O que os jardineiros estão, na verdade, a tentar proteger
Por baixo de todo o conselho prático existe uma tensão mais profunda. A asclépia serve dois papéis ao mesmo tempo: uma planta estrutural no canteiro e um viveiro para uma borboleta migradora ameaçada. Essa dupla função muda a forma como as pessoas avaliam “danos”. Algumas folhas deformadas importam menos quando essas mesmas folhas seguram pequenos ovos brancos de monarca.
O objectivo na asclépia raramente é a perfeição; é uma trégua em que a planta, as pragas e os polinizadores recebem todos o suficiente.
Este mindset também muda a forma como o risco é ponderado. Uma pequena probabilidade de perder algumas lagartas devido a um jacto mal apontado pode parecer aceitável quando comparada com o dano quase certo de um insecticida sistémico aplicado em todo o canteiro.
Pensar à frente: desenhar um jardim que precise de menos “resgates”

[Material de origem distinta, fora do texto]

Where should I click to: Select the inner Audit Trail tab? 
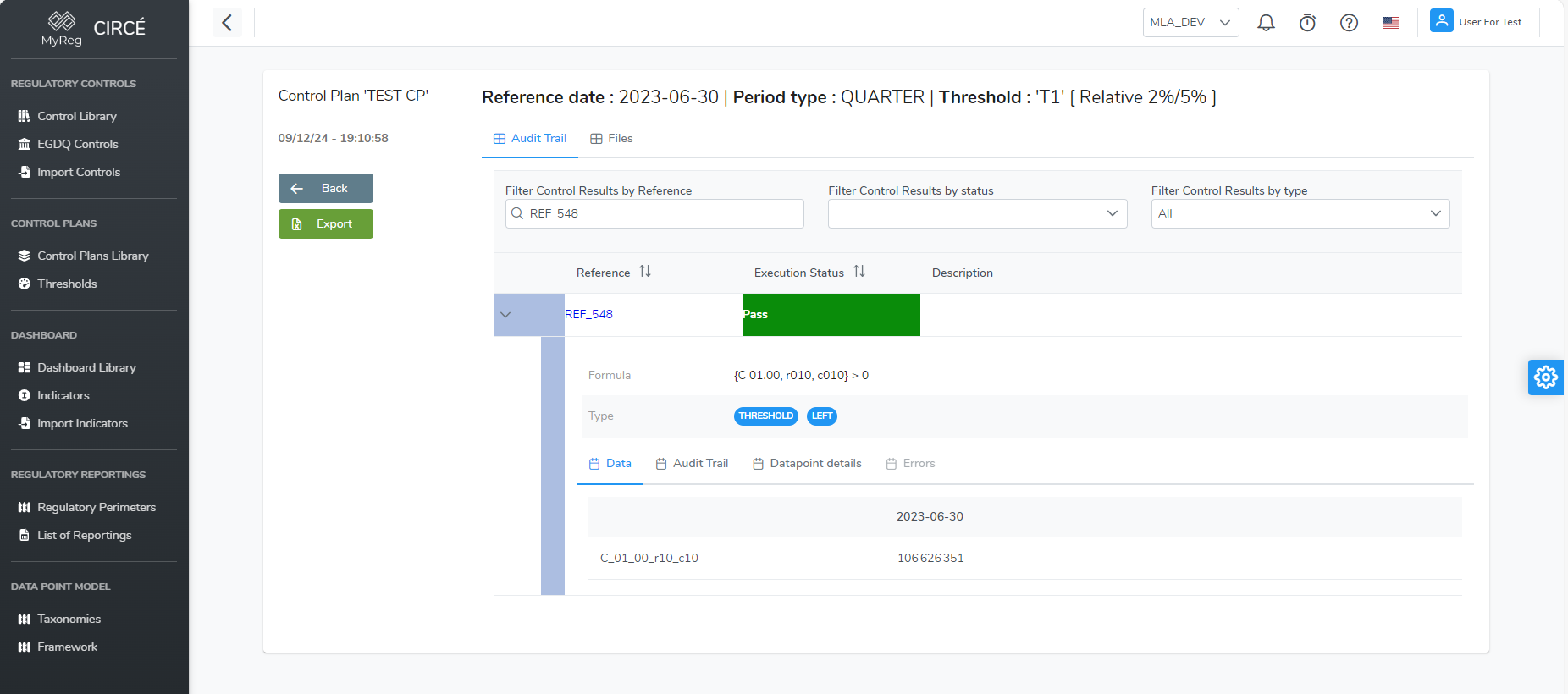pyautogui.click(x=692, y=464)
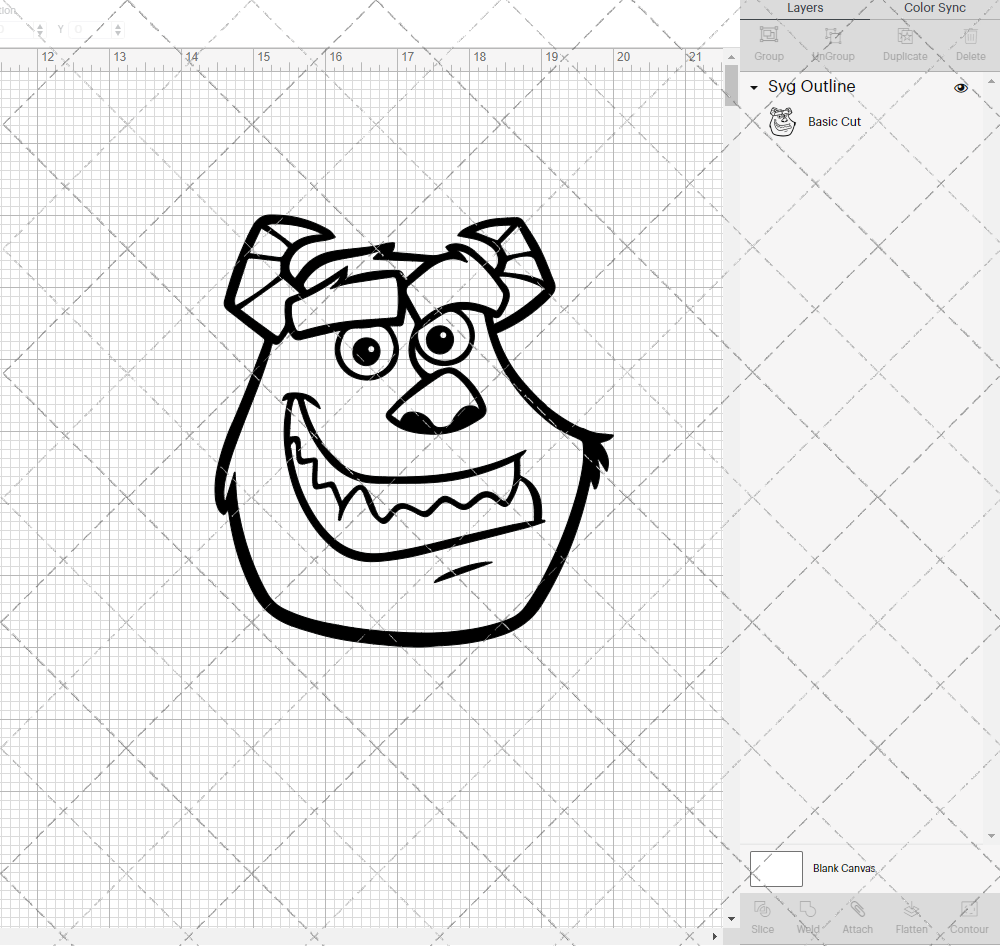Switch to the Color Sync tab
This screenshot has height=946, width=1000.
coord(933,8)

As manchas de asclépia mais resilientes raramente estão isoladas. Inserem-se em plantações diversas e um pouco “desarrumadas”, cheias de néctar, abrigo e muitas espécies diferentes de insectos. Mais variedade significa mais predadores naturais e maior probabilidade de existir sempre alguém por perto para comer pulgões antes de chegarem a níveis de crise.
Alguns jardineiros encaram agora a libertação de joaninhas e os jactos de água como ferramentas de emergência, não de rotina. Com o tempo, constroem sebes, cantos silvestres e folhada não mexida que dão a escaravelhos nativos, aranhas e vespas parasitóides um local para invernar. Esses residentes acordam, então, exactamente onde os pulgões estão, sem precisarem de ser enviados numa caixa.
Para quem está a começar uma zona amiga das monarcas, essa visão de longo prazo conta. O primeiro ano pode trazer explosões chocantes de pulgões e sessões repetidas de mangueira. Pela terceira ou quarta época, quando os predadores já “aprenderam” o bairro, esses surtos podem transformar-se em ondas menores e mais fáceis de gerir.
Há também um fio climático mais amplo aqui. Invernos mais amenos em muitas regiões permitem que os pulgões sobrevivam em maior número, e períodos quentes precoces aceleram a reprodução. Isso coloca pressão extra na asclépia, ao mesmo tempo que as populações de monarca enfrentam stress migratório. Intervenções pequenas e sem químicos, como a abordagem joaninhas-e-água, não mudam o panorama global por si só, mas ajudam a manter viáveis os locais de reprodução locais.
Por agora, a imagem em muitos jardins no fim do verão repete-se: um jardineiro ajoelhado com uma mangueira numa mão e uma caixa de pequenos escaravelhos vermelhos a mexerem-se na outra, a tentar encontrar essa linha móvel em que uma planta, uma praga e uma frágil borboleta laranja ainda conseguem partilhar o mesmo caule.